### The task
Leave out each picture. Repeat everything else in the records exactly.
### Input data
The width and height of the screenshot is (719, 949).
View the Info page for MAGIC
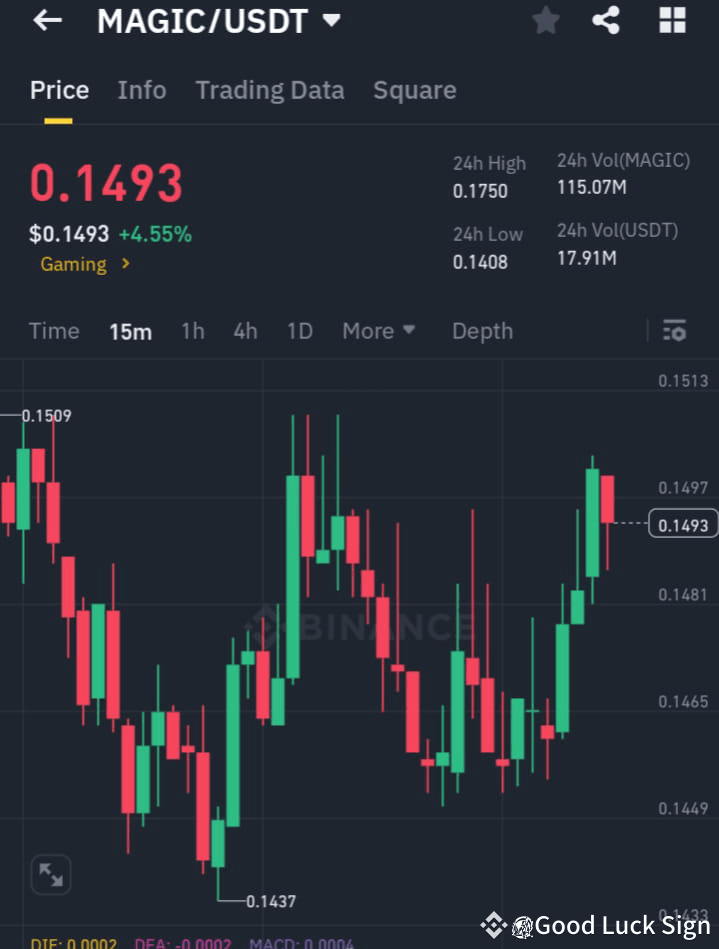[x=141, y=90]
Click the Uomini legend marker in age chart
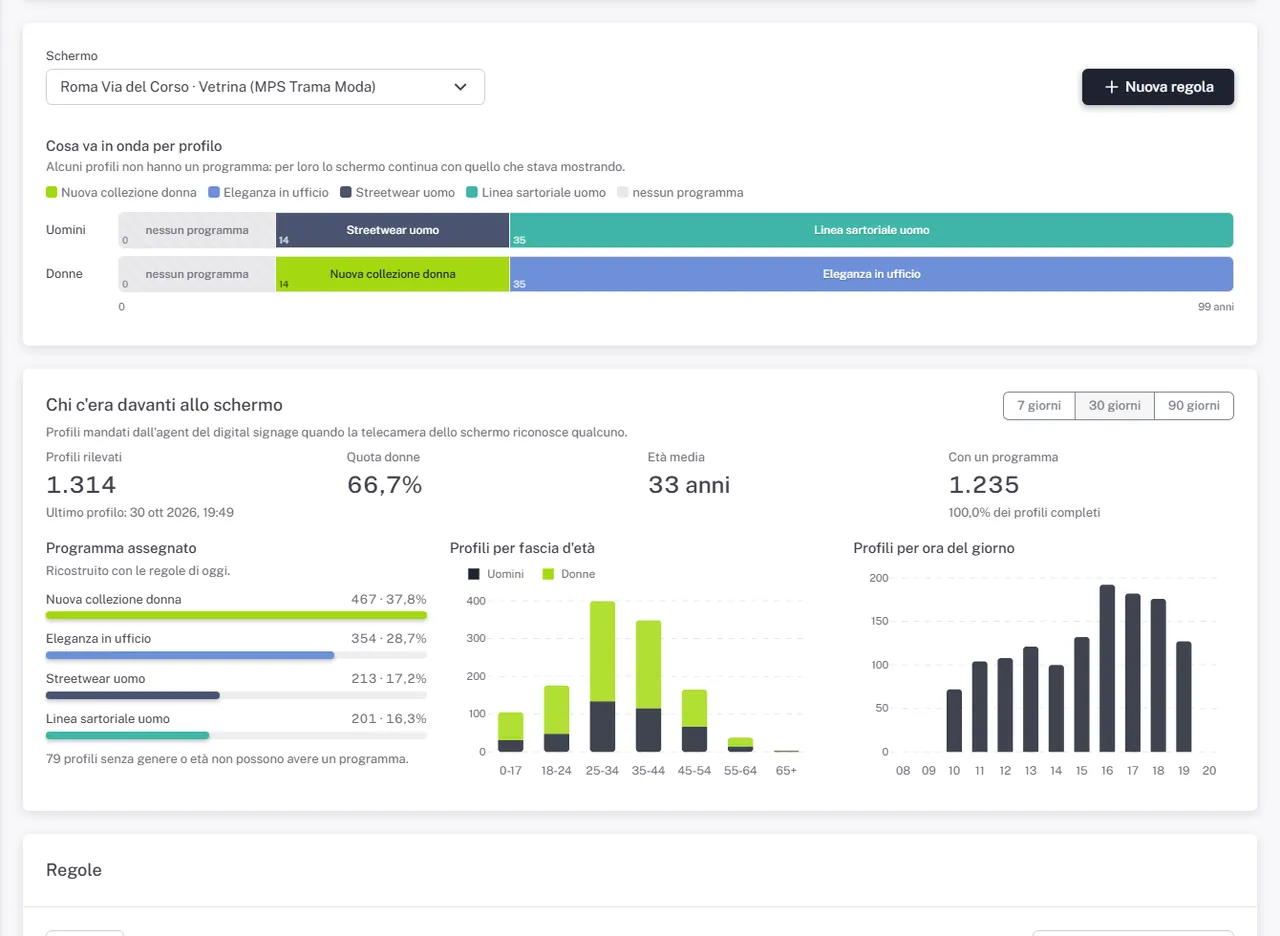This screenshot has height=936, width=1280. click(474, 574)
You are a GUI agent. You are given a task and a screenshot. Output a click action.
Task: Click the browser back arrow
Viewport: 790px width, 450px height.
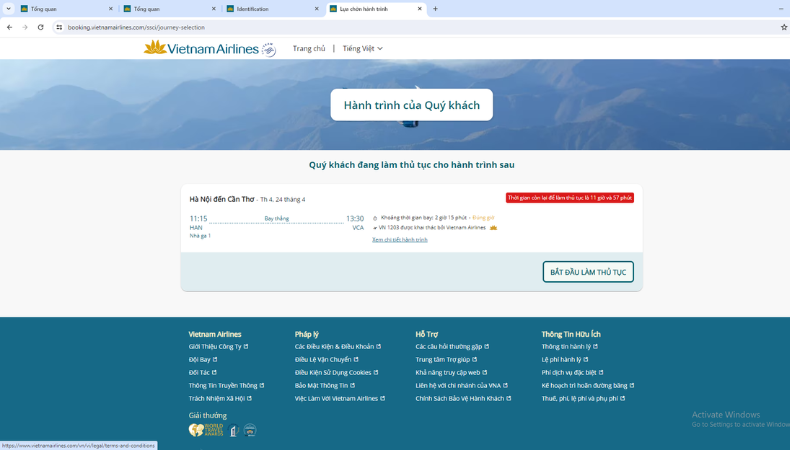pyautogui.click(x=9, y=27)
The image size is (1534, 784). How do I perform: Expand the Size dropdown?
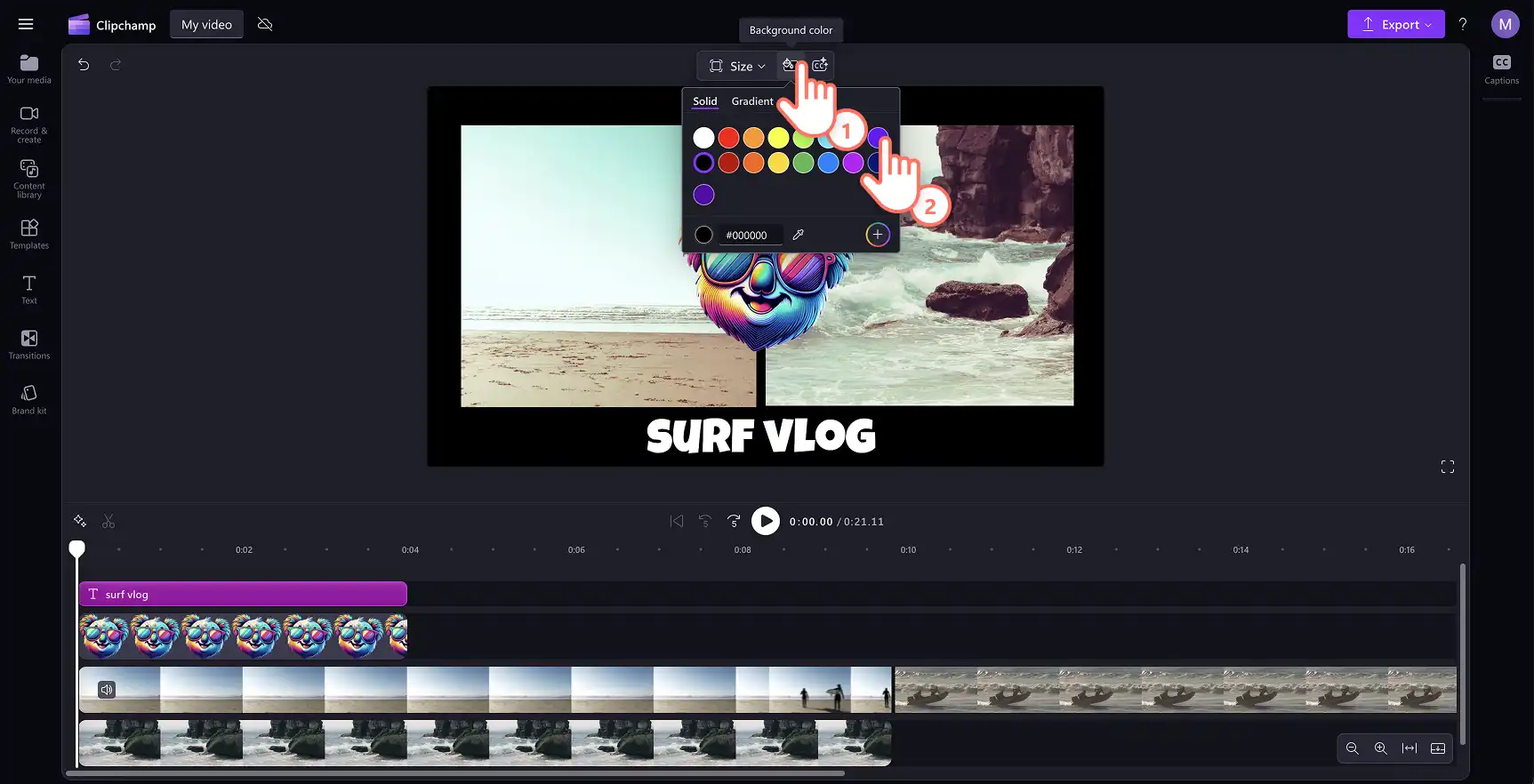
######
### Exercise solution
The width and height of the screenshot is (719, 949).
View the Info page for MAGIC
[x=141, y=90]
Click the Uomini legend marker in age chart
This screenshot has height=936, width=1280. click(474, 574)
You are a GUI agent. You are given a task and a screenshot. Output a click action.
Task: Click the browser back arrow
Viewport: 790px width, 450px height.
pyautogui.click(x=9, y=27)
The image size is (1534, 784). How do I perform: Expand the Size dropdown?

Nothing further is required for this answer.